Simple web metadata scraping in Go.
go-metainspector is a web scraper package that provides access to basic info and meta tags of a given URL. It is inspired by the metainspector gem by Jaime Iniesta and completely written in Go.
- Step 1: Get the
metainspector
package
go get -u github.com/fern4lvarez/go-metainspector/metainspector
- Step 2 (Optional): Run tests
$ go test -v -cover ./...
##Usage
package main
import (
"fmt"
"github.com/fern4lvarez/go-metainspector/metainspector"
)
func main() {
url := "http://www.cloudcontrol.com/pricing"
MI, err := metainspector.New(url)
if err != nil {
fmt.Printf("Error: %v", err)
} else {
fmt.Printf("\nURL: %s\n", MI.Url())
fmt.Printf("Scheme: %s\n", MI.Scheme())
fmt.Printf("Host: %s\n", MI.Host())
fmt.Printf("Root: %s\n", MI.RootURL())
fmt.Printf("Title: %s\n", MI.Title())
fmt.Printf("Language: %s\n", MI.Language())
fmt.Printf("Author: %s\n", MI.Author())
fmt.Printf("Description: %s\n", MI.Description())
fmt.Printf("Charset: %s\n", MI.Charset())
fmt.Printf("Feed URL: %s\n", MI.Feed())
fmt.Printf("Links: %v\n", MI.Links())
fmt.Printf("Images: %v\n", MI.Images())
fmt.Printf("Keywords: %v\n", MI.Keywords())

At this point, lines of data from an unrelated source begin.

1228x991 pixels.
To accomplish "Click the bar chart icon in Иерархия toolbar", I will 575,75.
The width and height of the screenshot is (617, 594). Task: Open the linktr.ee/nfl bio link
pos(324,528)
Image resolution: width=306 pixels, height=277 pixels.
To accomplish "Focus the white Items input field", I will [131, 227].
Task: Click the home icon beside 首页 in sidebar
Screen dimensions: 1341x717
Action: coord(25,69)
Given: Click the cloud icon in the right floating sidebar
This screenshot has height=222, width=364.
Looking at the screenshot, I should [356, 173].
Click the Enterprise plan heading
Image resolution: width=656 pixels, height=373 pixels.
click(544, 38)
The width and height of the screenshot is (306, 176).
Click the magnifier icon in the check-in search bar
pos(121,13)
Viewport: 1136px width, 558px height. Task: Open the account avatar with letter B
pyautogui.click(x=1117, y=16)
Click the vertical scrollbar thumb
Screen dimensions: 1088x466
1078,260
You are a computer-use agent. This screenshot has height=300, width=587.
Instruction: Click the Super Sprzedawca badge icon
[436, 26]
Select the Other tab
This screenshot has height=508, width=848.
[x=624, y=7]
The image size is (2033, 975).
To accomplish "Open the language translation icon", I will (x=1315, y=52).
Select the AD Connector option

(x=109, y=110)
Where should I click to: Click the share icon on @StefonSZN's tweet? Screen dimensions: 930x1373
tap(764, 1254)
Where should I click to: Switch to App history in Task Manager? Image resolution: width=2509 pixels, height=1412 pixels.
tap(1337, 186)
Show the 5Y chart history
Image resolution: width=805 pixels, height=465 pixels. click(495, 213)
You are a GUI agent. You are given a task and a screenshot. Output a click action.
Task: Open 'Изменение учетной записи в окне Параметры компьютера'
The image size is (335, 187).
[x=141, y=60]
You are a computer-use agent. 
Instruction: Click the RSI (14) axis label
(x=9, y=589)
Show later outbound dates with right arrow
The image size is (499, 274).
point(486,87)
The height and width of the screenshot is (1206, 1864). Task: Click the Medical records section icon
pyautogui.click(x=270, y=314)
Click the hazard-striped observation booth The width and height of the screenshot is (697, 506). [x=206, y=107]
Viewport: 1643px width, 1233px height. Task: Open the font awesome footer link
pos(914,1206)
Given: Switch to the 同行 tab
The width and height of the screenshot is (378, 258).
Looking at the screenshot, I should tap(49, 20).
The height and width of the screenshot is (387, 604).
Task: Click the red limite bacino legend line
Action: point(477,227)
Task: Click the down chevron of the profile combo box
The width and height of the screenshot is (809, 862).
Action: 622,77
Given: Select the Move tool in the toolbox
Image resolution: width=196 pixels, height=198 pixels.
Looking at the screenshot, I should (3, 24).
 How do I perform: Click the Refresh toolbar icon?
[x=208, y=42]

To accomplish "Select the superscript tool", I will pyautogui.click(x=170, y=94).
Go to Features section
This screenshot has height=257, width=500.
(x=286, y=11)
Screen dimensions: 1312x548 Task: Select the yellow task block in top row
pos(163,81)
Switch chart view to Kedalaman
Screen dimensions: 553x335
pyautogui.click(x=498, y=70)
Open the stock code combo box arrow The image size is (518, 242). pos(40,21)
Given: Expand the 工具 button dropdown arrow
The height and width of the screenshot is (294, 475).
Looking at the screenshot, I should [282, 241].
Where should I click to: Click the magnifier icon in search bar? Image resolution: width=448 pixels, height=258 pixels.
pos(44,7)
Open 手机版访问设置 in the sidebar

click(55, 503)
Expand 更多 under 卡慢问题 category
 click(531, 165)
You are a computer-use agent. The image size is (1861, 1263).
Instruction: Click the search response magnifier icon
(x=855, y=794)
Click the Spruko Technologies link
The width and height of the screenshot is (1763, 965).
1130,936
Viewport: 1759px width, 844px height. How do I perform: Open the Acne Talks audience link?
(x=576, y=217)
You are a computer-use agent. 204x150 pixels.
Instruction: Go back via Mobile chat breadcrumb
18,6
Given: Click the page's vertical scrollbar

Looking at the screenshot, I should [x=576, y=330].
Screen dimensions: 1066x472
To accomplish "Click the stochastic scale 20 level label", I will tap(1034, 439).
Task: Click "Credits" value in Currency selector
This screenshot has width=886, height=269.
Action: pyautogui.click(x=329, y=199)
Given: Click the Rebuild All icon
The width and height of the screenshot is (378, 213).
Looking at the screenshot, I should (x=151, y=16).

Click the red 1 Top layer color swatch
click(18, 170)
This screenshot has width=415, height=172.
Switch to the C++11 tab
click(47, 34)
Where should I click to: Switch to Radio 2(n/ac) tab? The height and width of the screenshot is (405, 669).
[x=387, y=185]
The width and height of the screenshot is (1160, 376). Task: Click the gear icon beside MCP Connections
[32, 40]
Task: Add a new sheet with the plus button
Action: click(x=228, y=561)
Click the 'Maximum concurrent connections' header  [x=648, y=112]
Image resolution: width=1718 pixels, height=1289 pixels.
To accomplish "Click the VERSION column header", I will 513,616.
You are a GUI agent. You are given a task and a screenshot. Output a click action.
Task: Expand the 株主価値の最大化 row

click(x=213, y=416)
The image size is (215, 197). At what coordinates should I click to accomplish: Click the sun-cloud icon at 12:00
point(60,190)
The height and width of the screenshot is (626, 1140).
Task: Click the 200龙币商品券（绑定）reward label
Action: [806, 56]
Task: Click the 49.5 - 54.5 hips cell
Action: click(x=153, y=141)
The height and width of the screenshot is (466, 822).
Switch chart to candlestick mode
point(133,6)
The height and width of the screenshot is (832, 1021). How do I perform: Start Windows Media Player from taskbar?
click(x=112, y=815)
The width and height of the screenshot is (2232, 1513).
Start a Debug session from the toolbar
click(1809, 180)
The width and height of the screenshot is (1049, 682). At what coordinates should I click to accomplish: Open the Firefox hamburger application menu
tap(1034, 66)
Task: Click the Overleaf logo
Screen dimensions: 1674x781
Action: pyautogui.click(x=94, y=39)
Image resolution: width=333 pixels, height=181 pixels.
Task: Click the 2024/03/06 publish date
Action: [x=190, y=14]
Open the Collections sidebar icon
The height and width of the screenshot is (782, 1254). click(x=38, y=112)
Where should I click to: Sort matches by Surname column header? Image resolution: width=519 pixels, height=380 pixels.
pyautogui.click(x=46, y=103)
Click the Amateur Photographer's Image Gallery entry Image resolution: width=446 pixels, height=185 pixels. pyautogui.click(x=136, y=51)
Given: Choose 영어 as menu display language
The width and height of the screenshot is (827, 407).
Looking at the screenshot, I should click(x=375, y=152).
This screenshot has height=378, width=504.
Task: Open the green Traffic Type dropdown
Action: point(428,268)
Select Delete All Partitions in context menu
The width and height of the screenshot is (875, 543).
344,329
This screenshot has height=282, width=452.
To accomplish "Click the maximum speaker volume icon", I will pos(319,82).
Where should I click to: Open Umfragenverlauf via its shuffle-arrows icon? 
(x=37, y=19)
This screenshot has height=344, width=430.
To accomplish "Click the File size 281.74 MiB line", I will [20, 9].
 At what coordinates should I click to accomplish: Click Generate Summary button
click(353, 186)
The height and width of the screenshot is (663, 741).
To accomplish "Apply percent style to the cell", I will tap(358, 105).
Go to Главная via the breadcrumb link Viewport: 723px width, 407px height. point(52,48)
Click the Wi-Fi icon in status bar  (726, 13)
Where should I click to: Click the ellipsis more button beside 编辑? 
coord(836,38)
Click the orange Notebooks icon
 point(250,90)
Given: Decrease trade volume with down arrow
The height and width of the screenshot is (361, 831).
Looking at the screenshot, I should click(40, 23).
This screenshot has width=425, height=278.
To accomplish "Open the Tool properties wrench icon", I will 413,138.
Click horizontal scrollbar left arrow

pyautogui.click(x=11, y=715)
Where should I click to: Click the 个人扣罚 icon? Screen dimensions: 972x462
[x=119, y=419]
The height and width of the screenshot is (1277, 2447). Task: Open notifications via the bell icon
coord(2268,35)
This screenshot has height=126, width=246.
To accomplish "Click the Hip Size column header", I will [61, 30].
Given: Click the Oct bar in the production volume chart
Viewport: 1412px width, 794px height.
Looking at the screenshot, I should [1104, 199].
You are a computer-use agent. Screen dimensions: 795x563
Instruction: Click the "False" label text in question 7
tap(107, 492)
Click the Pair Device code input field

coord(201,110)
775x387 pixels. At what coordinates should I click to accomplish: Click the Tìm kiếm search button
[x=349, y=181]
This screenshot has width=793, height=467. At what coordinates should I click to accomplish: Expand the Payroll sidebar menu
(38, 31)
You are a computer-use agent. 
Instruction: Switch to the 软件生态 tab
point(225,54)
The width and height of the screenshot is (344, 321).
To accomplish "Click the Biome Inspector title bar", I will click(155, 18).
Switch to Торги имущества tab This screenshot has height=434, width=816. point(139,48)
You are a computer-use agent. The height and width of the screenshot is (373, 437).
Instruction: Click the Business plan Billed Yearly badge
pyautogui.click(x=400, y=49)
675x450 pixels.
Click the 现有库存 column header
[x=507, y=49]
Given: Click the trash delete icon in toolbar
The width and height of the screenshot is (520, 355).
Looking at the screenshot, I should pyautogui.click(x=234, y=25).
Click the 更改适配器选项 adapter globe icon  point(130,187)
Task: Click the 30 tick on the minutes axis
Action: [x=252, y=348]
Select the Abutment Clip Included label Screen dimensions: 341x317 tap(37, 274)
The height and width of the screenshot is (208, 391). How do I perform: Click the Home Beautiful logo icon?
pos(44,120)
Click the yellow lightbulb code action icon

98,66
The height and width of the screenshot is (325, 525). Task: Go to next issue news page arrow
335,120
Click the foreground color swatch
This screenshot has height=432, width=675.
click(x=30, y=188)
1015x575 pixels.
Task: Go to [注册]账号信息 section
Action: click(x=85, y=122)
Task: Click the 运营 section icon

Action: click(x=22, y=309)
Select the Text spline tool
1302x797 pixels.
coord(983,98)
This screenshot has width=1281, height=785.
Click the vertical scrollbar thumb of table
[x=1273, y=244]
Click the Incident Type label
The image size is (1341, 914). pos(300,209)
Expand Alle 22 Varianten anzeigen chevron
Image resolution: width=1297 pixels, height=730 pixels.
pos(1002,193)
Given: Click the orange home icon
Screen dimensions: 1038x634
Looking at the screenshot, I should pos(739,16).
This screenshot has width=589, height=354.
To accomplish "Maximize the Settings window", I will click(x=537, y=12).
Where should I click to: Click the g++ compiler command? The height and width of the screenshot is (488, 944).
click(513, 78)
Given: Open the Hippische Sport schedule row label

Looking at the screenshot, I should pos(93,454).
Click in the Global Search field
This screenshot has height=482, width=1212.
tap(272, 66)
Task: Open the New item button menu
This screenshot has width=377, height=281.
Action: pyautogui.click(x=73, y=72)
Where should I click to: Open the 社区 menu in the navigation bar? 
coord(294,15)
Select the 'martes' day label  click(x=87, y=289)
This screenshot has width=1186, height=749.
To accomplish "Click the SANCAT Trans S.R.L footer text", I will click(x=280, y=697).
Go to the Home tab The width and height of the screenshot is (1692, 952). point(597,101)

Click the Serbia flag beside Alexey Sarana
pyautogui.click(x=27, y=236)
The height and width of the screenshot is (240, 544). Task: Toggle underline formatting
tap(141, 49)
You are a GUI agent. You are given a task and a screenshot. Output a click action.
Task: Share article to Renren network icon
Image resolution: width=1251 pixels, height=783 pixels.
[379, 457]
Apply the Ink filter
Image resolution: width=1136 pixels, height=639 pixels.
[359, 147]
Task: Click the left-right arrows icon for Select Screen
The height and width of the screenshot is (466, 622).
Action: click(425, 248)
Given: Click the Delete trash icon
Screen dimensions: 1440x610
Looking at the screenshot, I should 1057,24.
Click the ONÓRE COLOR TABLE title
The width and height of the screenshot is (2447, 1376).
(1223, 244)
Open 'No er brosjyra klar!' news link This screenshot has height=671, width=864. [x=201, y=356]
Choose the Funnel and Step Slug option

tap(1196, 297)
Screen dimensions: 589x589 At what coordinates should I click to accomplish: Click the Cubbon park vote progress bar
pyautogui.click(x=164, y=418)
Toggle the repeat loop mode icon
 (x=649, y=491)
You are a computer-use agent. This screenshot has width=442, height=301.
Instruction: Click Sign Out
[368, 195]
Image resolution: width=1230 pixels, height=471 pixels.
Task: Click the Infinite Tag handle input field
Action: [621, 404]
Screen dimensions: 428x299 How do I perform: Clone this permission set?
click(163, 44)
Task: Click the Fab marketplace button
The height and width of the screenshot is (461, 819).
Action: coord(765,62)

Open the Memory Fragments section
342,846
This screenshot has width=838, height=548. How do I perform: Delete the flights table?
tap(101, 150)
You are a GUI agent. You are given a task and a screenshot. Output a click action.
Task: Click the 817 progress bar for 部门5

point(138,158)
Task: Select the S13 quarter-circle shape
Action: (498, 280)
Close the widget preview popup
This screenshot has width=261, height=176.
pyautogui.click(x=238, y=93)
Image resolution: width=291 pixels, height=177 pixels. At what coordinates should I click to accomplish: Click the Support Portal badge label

fmt.Printf("Compatibility: %v\n", MI.Compatibility())
}
You can use the go-metainspector as a command line tool.
Note: Once you have installed the package, you might want to set an alias for the CLI: add alias metainspect=go-metainspector
or similar in your appropiated dotfile.
Simple to use!
$ go-metainspector -help
Usage of go-metainspector:
-u="www.example.com": URL to metainspect.
-all=false: Show full results.
$ go-metainspector -u www.cloudcontrol.com
www.cloudcontrol.com
----> Title: cloudControl » Cloud App Platform » supercharging development
----> Author: cloudControl GmbH
----> Description: Cloud hosting secure, easy and fair: Highly available and scalable cloud hosting with no administraton hassle and pay as you go billing
----> Charset: utf-8
----> Language: en
----> Feed URL: https://www.cloudcontrol.com/blog/feed
----> Keywords: cloudcontrol cloud control cloud hosting cloud computing cloud hosting web-hosting platform as a service paas
----> Links: http://www.cloudcontrol.com/ http://www.cloudcontrol.com/pricing http://www.cloudcontrol.com/dev-center http://www.cloudcontrol.com/add-ons https://console.cloudcontrolled.com http://www.cloudcontrol.com/for-isvs http://www.cloudcontrol.com/for-developers http://www.cloudcontrol.com/use-cases/vamos http://www.cloudcontrol.com/use-cases/searchbox http://www.cloudcontrol.com/use-cases/snipclip ...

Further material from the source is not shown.